It took all day to draw the sketch and I still wasn’t happy with it. It left so much out. So many feelings, so many details. The color of her eyes, the texture of her hair. It left out all my feelings, my emotions. The excitement I felt, the way her eyes drew me in, I wanted to get lost in them. Lost, and never find my way back.

That first kiss. That day we stood beside her car, amid the morning rush of people getting breakfast on their way to work. That day I looked at her, into her eyes, oceans of hazel, and couldn’t look away. That day her fingers touched my cheek, and the world was gone. That day she leaned forward and her lips touched mine for the first time.
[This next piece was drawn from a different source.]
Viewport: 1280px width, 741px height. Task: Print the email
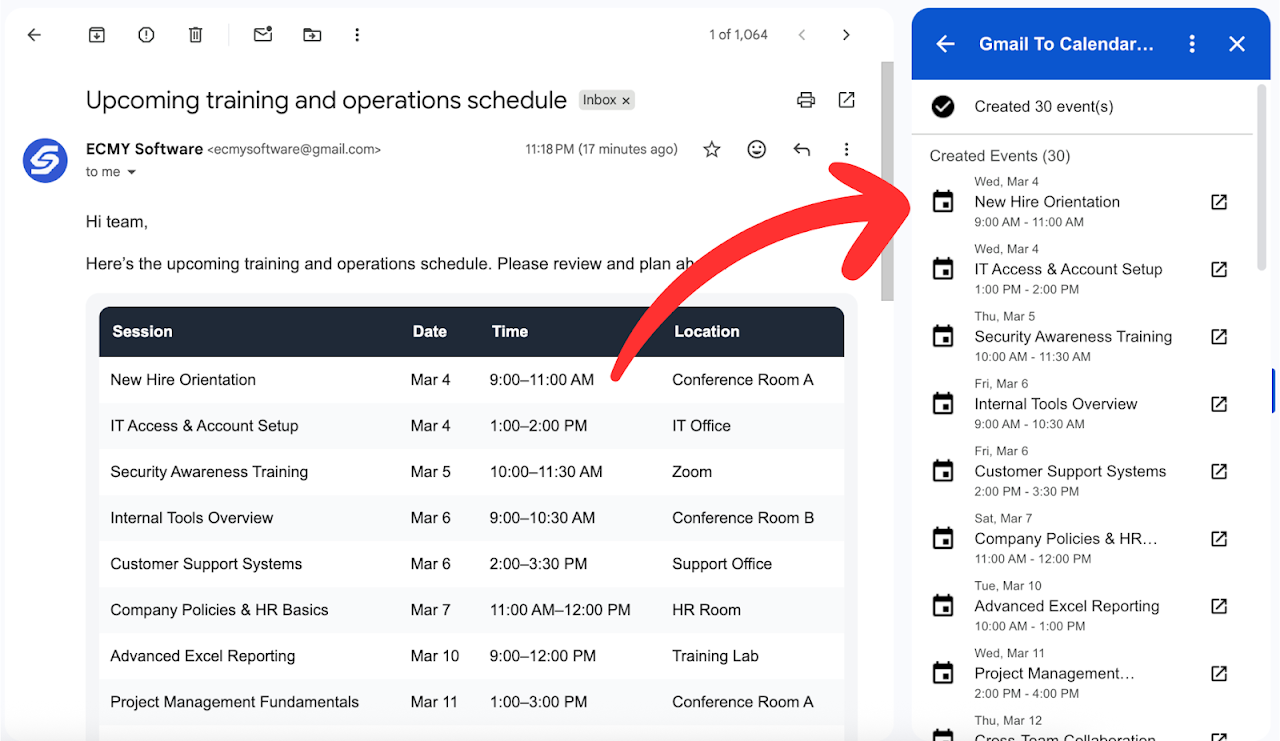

I’d tried for weeks to capture that moment, that breath, that heartbeat of my life. Sketch after sketch, day after day, failure after failure. I’d lost count of the hours of sleep I lost trying to capture that moment on a sheet of paper. The days I’d gone to work at night, wondering how I’d drive home the next day without falling asleep as I drove.

Still I tried. Another day of lost sleep. Another failure.

I closed my eyes, tried to imagine what I’d missed on the paper. What I’d failed to capture with my pencils. If I’d missed any details. Any moment. Anything at all.

I worked in the dark, the curtains closed, the lights off, my music playing. The only light came from the candles I’d set on the table. Candles nearly burned away, all that remained were small fragments of wax with wick. I watched them burn, the tiny flames flicker, the light they cast shift as the flames moved.

What had I missed? What had I done wrong?

How do you capture a feeling? How do you draw it? Bring it to life? Put it on paper?

I’d tried everything I knew. Every technique. Every skill I’d grown over the years. None of them worked, none of them did what I wanted, none of them showed that moment. That first kiss, burned into my memory forever.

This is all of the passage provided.